Erano in posta dei patacconi e un compagno di gioco, a forza di perdere, ne
rimase senza, si arrabbiò e disse una parolaccia. Lui prese di tasca tutti i
suoi e li offrì al perdente dicendo: “Son tutti tuoi se prometti di non dir
più parolacce”. Le destre stringendosi, fissarono il patto. Un buon inizio:
per gli amici bisogna esser disposti a sacrificare qualcosa del proprio.
LA
VOCAZIONE DI SAN LEOPOLDO MANDIC
Ecco
il suo racconto:
“Quando ero bambino di otto anni, un giorno commisi una mancanza che non mi
sembrava grave, e tale la giudico ancora oggi. Mia sorella mi rimproverò, e poi
mi condusse dal parroco perché mi correggesse e mi castigasse. Io confessai al
parroco la mia colpa ed egli, dopo avermi aspramente rimproverato, mi mise in
ginocchio in mezzo alla chiesa. Io rimasi profondamente addolorato e dicevo tra
me stesso: “Ma perché si deve trattare tanto aspramente un bambino per una
mancanza così leggera? Quando sarò grande, voglio farmi frate, diventare
confessore e usare tanta misericordia e bontà con le anime dei peccatori”.
UN
CEFFONE E UNA AMICIZIA
Il
14 luglio 1934 il confessore di Padova si trovava in tram per raggiungere un
convento di suore per le confessioni. C’era molta calca, e lui, alto meno di
135 centimetri, dovette umilmente sgomitare per raggiungere la porta d’uscita.

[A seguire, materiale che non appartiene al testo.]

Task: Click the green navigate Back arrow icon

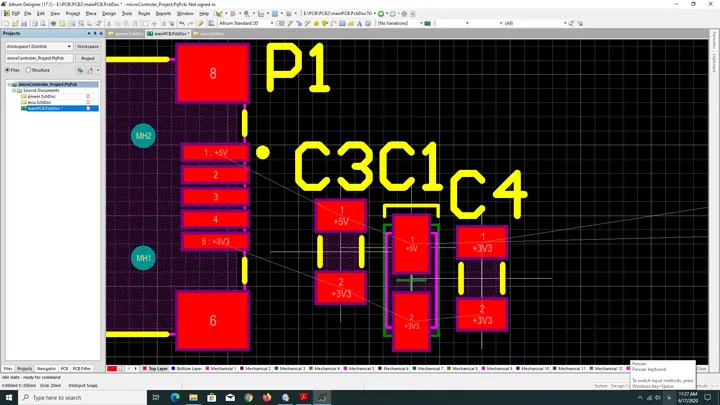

Urtò un giovane noto come bullo del quartiere, che senza complimenti gli mollò
un ceffone. Il santo, sorridendo, gli disse: «Mi faccia bello anche
dall’altra parte, perché farei brutta figura andando in giro rosso solo da
una parte». Il ragazzo rimase talmente confuso che s’inginocchiò in mezzo
alla gente e gli domandò perdono. Il cappuccino gli batté amichevolmente la
mano sulla spalla e disse: «Niente, niente! Amici come prima».
IL
FREDDO E LA STUFA
Soffriva
tremendamente il freddo, ma non chiese mai una stufa per il confessionale tanto
umido e privo di sole. Un rigidissimo giorno d’inverno, un confidente,
trovandolo mezzo intirizzito, gli disse: — Ma, Padre, perché non si fa
mettere per un po’ la stufa? — Cosa vuole? — egli rispose — tanti poveri
soffrono il freddo ed io avrò il coraggio di riscaldarmi con la stufa? Cosa
potrò dir loro quando vengono a confessarsi?
ALCUNI
PENSIERI DAGLI SCRITTI DI SAN LEOPOLDO
“Abbiate
fede e troverete esauriente risposta a tutti i perché. E tutte le prove saranno
sopportabili, e il dolore si rivestirà di luce”.
“Quando
il Padrone Iddio ci tira per la briglia, direttamente o indirettamente, lo fa
sempre da Padre, con infinita bontà. Cerchiamo di comprendere questa mano
paterna che con infinito amore si degna di prendersi cura di noi”.
“Non
occorrono penitenze straordinarie. Basta che sopportiamo con pazienza le comuni
tribolazioni della nostra misera vita; le incomprensioni, le ingratitudini, le
umiliazioni, le sofferenze causate dal mutare delle stagioni e dell’ambiente
in cui viviamo. Esse formano la croce che il peccato ci ha caricato sulle spalle
e che Dio ha voluto quale mezzo per la nostra redenzione.
“Se
il Signore mi rimproverasse di troppa larghezza potrei dirgli: Padrone
benedetto, questo cattivo esempio me lo avete dato voi, morendo sulla croce per
le anime, mosso dalla vostra divina carità”.